The situation was further exacerbated by the death of the founder and executive director of the Kanada-Ya brand’s franchiser. Following this, Aspen noted a significant decline in marketing and operational support from the franchiser, inevitably impacting the performance of its Singapore stores.
“In light of these cumulative challenges, the subsidiaries’ operations are no longer sustainable and as of the date of this announcement, the subsidiaries have ceased operations at all their outlets,” it added.
Vulcan Post also checked Kanada-Ya Singapore’s website and Instagram page, only to discover that it has shut down.
Not the first Japanese F&B concept to close
Kanada-Ya, which originated in Yukuhashi, Fukuoka, Japan, opened its first Singapore outlet at Paya Lebar Quarter (PLQ) in 2019, and later expanded to Marina Square and Jem.
According to The Straits Times, the Kanada-Ya PLQ outlet had already been boarded up. As for its Marina Square outlet, a staff member from the neighbouring restaurant Lao Huo Tang revealed that the shop was no longer operational since June 8, 2025.

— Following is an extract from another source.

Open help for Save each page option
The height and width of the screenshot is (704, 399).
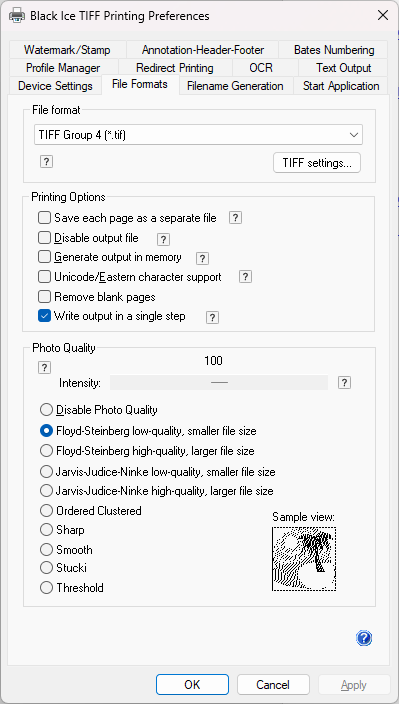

Kanada-Ya’s closure of its Singaporean restaurants follows multiple Japanese F&B operators facing headwinds in the city-state.
Japan Foods, the restaurant operator behind Yakiniku Shokudo and other Japanese brands, reported a net loss of S$6.2 million for the six months ended March 31, deepening from a S$576,000 loss a year earlier, after the company’s revenue for the half slid 7.5% year on year to S$40.2 million, from S$43.4 million.

A profit guidance advisory published on May 5 attributed this decline to “tough market conditions,” as existing brands generated lower revenue. Konjiki Hototogisu, one of Japan Food’s F&B concepts, also closed its three outlets at Chijmes, Paragon and Jewel.
Painful, but necessary
That said, Aspen has stated that the move is expected to have a positive impact on its net assets and earnings for the financial year ending June 30, 2025.
“The creditors’ voluntary liquidation will also enable Aspen to streamline its operations and focus its resources on its core business segment of property development,” it said.
With more F&B operators struggling to survive in Singapore, Aspen’s decision to close all of Kanada-Ya’s shops in the city-state might be a painful but necessary move to ensure the company’s long-term survival
A food for thought for other F&B operators to consider.